> About this task: Make an exact copy of all the records, one that contains none of the pictures.

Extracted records
▬▬▬

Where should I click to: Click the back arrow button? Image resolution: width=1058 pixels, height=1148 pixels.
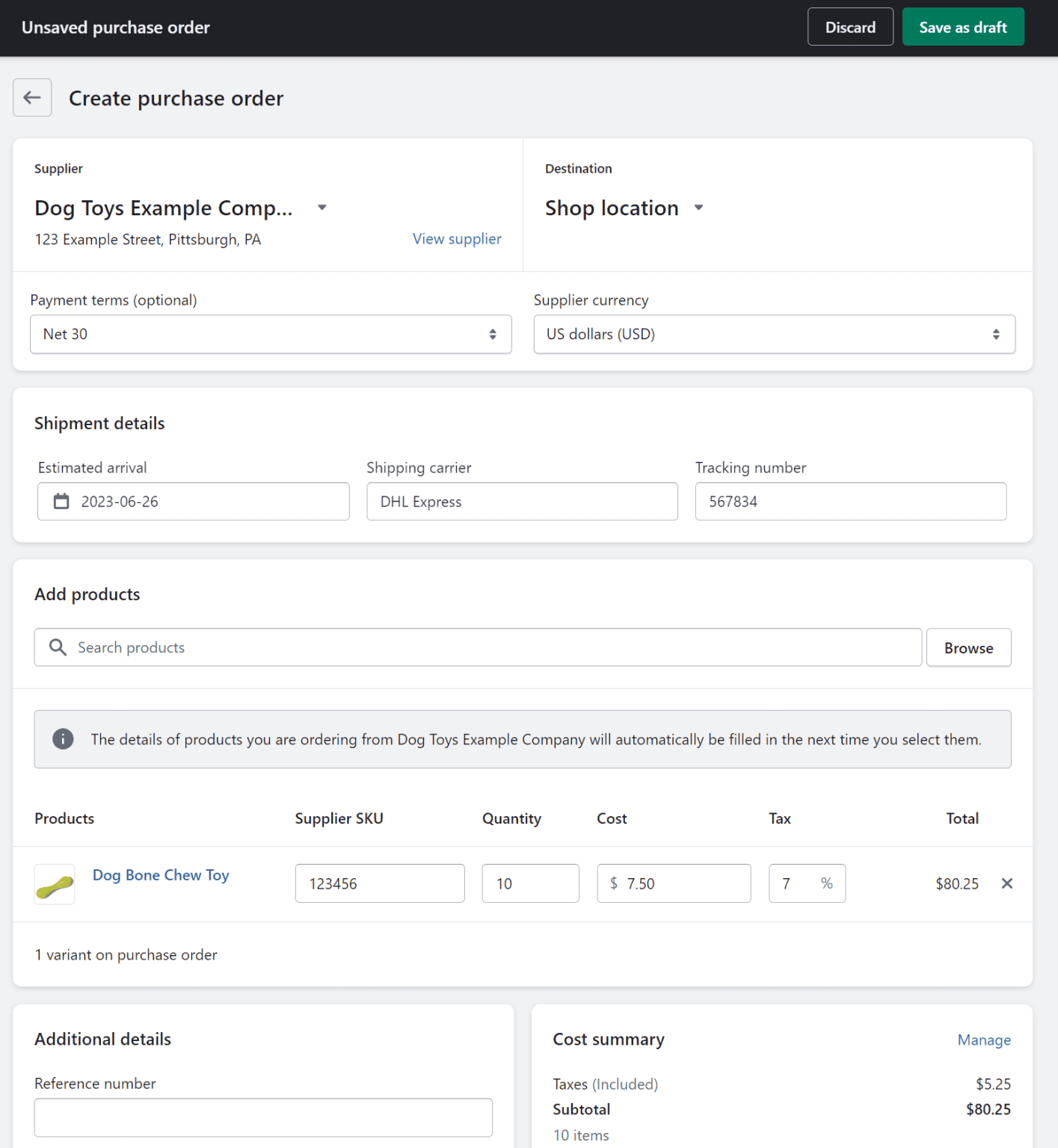(x=32, y=98)
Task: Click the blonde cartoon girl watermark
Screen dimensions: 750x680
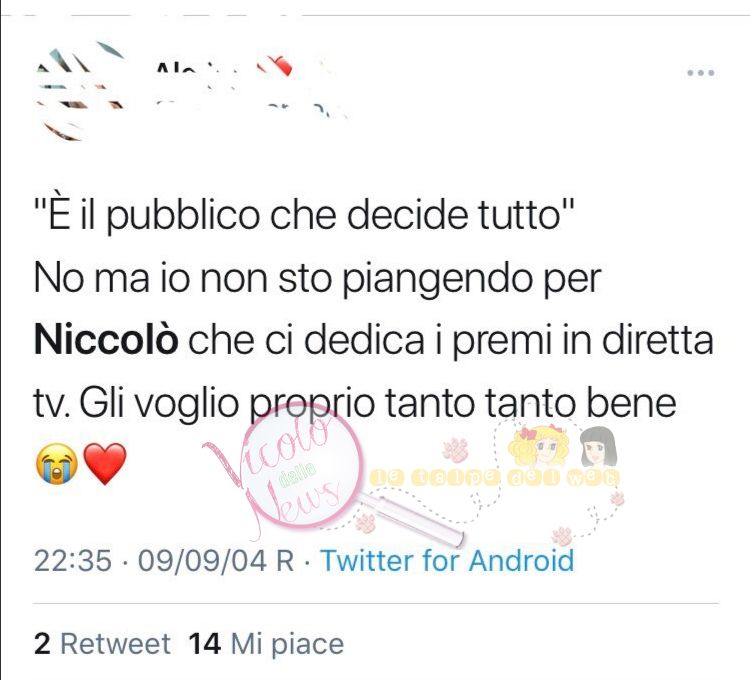Action: tap(539, 447)
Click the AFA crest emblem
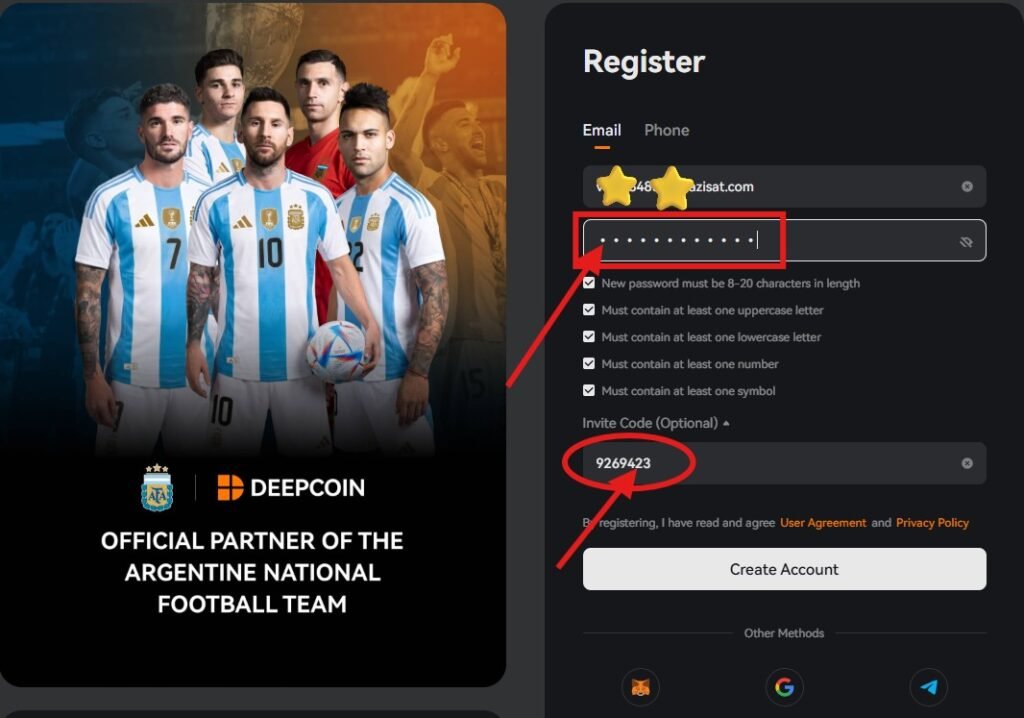 [157, 488]
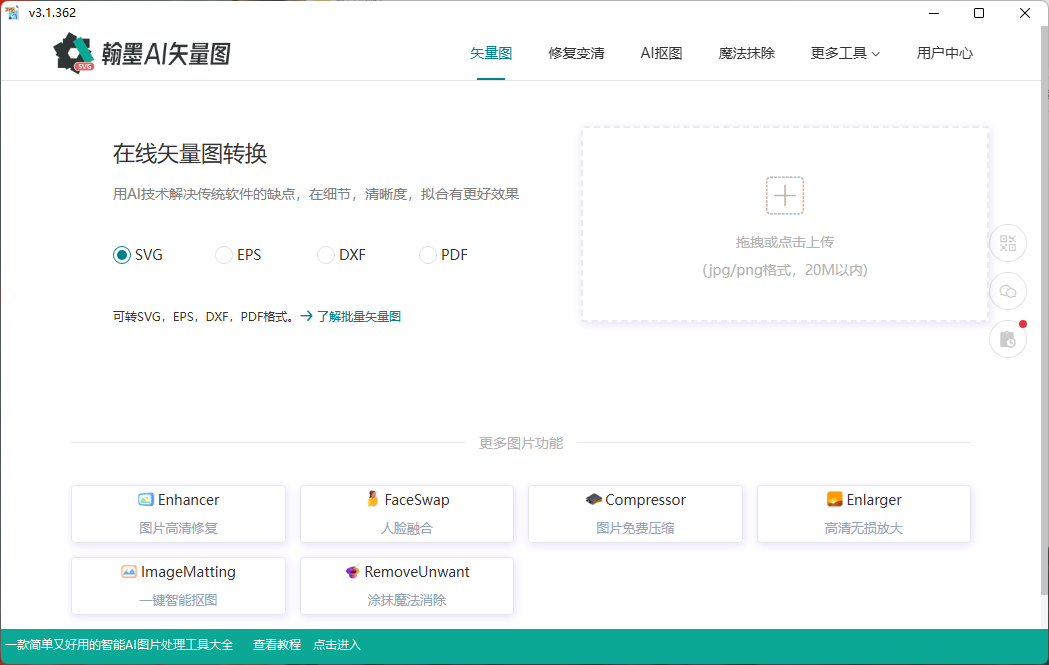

▬▬▬

> Problem solution:
Where should I click to: Click the back arrow button? Image resolution: width=1058 pixels, height=1148 pixels.
(x=32, y=98)
Task: Click the blonde cartoon girl watermark
Screen dimensions: 750x680
Action: tap(539, 447)
Click the AFA crest emblem
 [157, 488]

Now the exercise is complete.